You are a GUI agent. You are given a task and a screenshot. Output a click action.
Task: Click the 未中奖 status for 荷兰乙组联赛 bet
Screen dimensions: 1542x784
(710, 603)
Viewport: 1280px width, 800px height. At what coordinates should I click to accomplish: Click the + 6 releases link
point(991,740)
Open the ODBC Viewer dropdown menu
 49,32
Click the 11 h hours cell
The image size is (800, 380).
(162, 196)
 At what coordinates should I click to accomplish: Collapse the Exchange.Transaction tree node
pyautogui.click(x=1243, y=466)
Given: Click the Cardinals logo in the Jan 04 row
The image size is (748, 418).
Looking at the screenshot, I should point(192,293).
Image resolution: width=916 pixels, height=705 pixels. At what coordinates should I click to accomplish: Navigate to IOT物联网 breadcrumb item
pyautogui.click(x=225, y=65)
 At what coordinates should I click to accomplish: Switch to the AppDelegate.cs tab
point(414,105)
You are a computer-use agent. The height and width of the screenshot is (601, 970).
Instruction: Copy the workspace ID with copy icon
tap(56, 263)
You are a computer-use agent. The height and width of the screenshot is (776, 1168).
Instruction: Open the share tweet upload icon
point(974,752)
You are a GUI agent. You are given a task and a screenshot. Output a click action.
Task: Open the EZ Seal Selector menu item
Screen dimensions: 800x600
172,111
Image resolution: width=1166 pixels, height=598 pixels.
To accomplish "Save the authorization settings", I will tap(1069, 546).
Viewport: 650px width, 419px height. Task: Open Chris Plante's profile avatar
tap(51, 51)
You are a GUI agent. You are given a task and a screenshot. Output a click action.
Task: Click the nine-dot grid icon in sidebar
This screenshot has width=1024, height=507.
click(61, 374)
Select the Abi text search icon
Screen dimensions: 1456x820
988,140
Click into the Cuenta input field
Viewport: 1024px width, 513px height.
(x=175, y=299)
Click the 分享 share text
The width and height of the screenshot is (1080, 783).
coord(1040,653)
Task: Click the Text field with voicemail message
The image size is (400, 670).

* Exercise instructions: Return the whole listing, keeping each word as it stands.

* Solved problem:
You are a GUI agent. You are given a task and a screenshot. Output a click action.
Task: Click the 未中奖 status for 荷兰乙组联赛 bet
Screen dimensions: 1542x784
(710, 603)
Viewport: 1280px width, 800px height. At what coordinates should I click to accomplish: Click the + 6 releases link
point(991,740)
Open the ODBC Viewer dropdown menu
 49,32
Click the 11 h hours cell
The image size is (800, 380).
(162, 196)
 At what coordinates should I click to accomplish: Collapse the Exchange.Transaction tree node
pyautogui.click(x=1243, y=466)
Given: Click the Cardinals logo in the Jan 04 row
The image size is (748, 418).
Looking at the screenshot, I should point(192,293).
Image resolution: width=916 pixels, height=705 pixels. At what coordinates should I click to accomplish: Navigate to IOT物联网 breadcrumb item
pyautogui.click(x=225, y=65)
 At what coordinates should I click to accomplish: Switch to the AppDelegate.cs tab
point(414,105)
You are a computer-use agent. The height and width of the screenshot is (601, 970).
Instruction: Copy the workspace ID with copy icon
tap(56, 263)
You are a computer-use agent. The height and width of the screenshot is (776, 1168).
Instruction: Open the share tweet upload icon
point(974,752)
You are a GUI agent. You are given a task and a screenshot. Output a click action.
Task: Open the EZ Seal Selector menu item
Screen dimensions: 800x600
172,111
Image resolution: width=1166 pixels, height=598 pixels.
To accomplish "Save the authorization settings", I will tap(1069, 546).
Viewport: 650px width, 419px height. Task: Open Chris Plante's profile avatar
tap(51, 51)
You are a GUI agent. You are given a task and a screenshot. Output a click action.
Task: Click the nine-dot grid icon in sidebar
This screenshot has width=1024, height=507.
click(61, 374)
Select the Abi text search icon
Screen dimensions: 1456x820
988,140
Click into the Cuenta input field
Viewport: 1024px width, 513px height.
(x=175, y=299)
Click the 分享 share text
The width and height of the screenshot is (1080, 783).
coord(1040,653)
Task: Click the Text field with voicemail message
The image size is (400, 670).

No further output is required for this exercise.